本文:

城データ

城名:辻堂原城

別名:無し

標高:180m

比高:20m

築城年:戦国時代か

城主:不明(宮川甲斐守か)

場所:広島県廿日市市宮内

北緯:東経:34.351204/132.275152

辻堂原城はここ

 

攻城記

麓には宮川甲斐守が腹切をした岩がある。

このことから、この城の城主は宮川甲斐守だったのかもしれない。

宮川甲斐守腹切岩

(廿日市市宮内字迁堂原2541-1 廿日市市史跡.昭和56年10月14日指定)

 

天文23年(1554)5月12日、毛利発は陶晴賢と断交し、吉田より兵を進め陶氏支配下の銀山城(広島市安佐南区)・草津城(広島市西区)・桜尾城や厳島を電撃的に占領した。

 

陶晴賢は直ちに山代(山口県東山間部)や山里(佐伯郡山間部)の土豪を動かし、宮川甲斐守房長を将として反撃に転じた。

 

同年6月初め桜尾城奪回の目的を持って、陶軍は廿日市の北西、折敷畑山付近(おりしきばた)や明石口に陣を敷いた。

 

毛利軍は桜尾城を本陣として、6月5日未明に陶軍への急襲を行い、この地域一帯で激戦が展開された。

 

陶軍は総崩れとなり宮川甲斐守房長は敗死し、毛利軍の圧倒的な勝利に終わった。

 

この戦いは「折敷畑(明石口)合戦」と呼ばれ、毛利氏にとっては厳島合戦の前哨戦で勝利した大変意義ある合戦であった。

課題:
1. 辻堂原城についての本文を読み、次の問いに答えなさい。
(a) 辻堂原城の標高は何mか。
(b) 宮川甲斐守腹切岩が廿日市市史跡に指定されたのはいつか。
(c) 毛利軍が陶軍に急襲を行ったのは、何月何日の未明か。
2. 辻堂原城と折敷畑合戦を記した本文を、最後の文のあとから書き継ぎなさい。
このあとに続く行は、本文とは別個の資料である。

記録データ:
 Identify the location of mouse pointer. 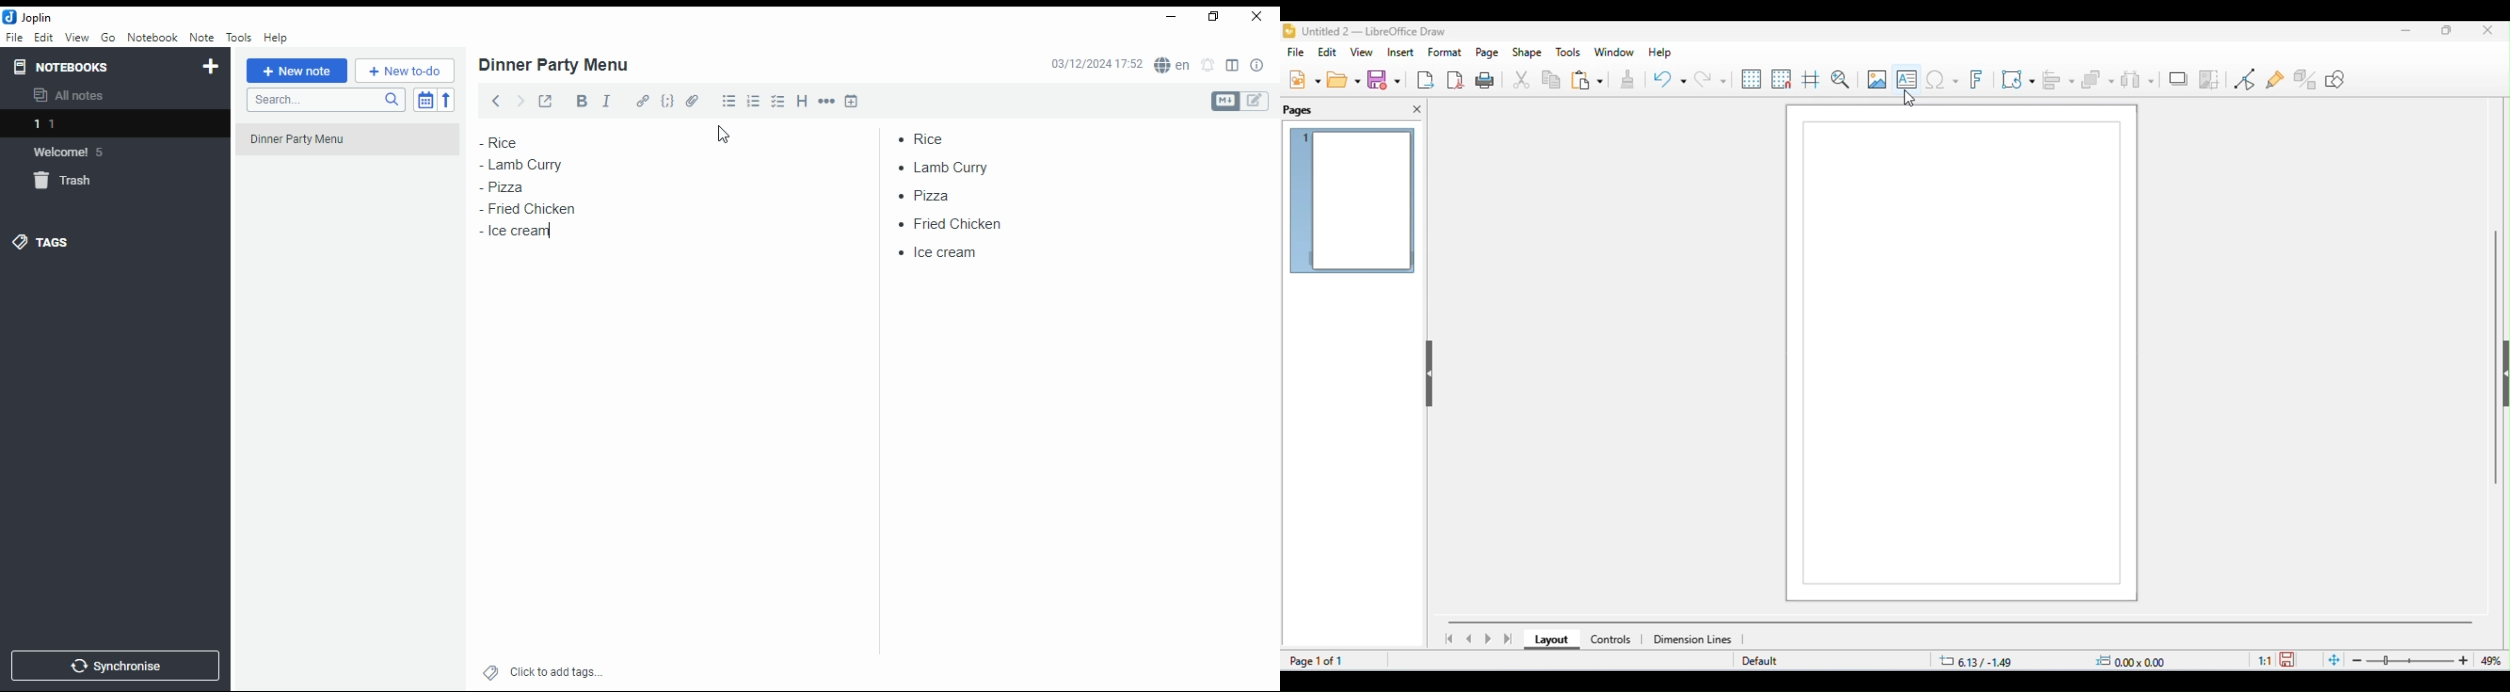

解答:
1.
(a) 180m
(b) 昭和56年10月14日
(c) 6月5日

2.
『房顕覚書』には「陶内 宮川斐守 がハカリ カケホラ(崖洞)へ落死ニケリ」とある。土地の人は「この腹切岩の上で、宮川甲斐守は自刃した」と伝えている。

 

この辺りには戦死者を積んだという「小積」 とか、死者を葬った「仏坂」などの地名があり、合戦がこの一帯で行われたことは間違いない。

 

この腹切岩は折敷畑合戦や宮川甲斐守の戦死後の碑石と伝えられている。

 

平成8年11月

廿日市市教育委員会

 

麓の川。

登り口があるので簡単。

登っていく。

曲輪。

何段かの曲輪がある。

後世のものだろう。

下を望む。

本丸部分。

最頂部。

そこそこの高さ(麓の道は最近できたもの)

曲輪も特段変わったものではない。

麓から見上げる。

切腹岩まで戻ってくる。

上にも削平地がある。

削平地。

こちらの方面が本丸になる。

 

現在の辻堂原城

1960年代の辻堂原城

当時は尾根の先端部分にあった城。

 

位置関係

折敷畑山での合戦後に辻堂原城麓にて切腹。

 

余湖図【辻堂原城】

当時のイメージ図(余湖図コレクションより引用)

 

『芸藩通志』【甲斐社】

宮川甲斐守の甲斐だと思われる。

甲斐守を祀った社があったのかもしれなし。

 

城の概要

城は折敷畑山から南西に派生する丘陵最先端部に位置している。

 

現在県道廿日市佐伯線等により南北両側が削り取られている。城の遺構は,西から東にかけて階段式に郭を13段設けている。

 

最高所の1郭は墓地として利用してあり,25m×10m程度の規模と思われる。

 

石組も所々に見られる。城の南側に御手洗川流れ,天然の堀となっている。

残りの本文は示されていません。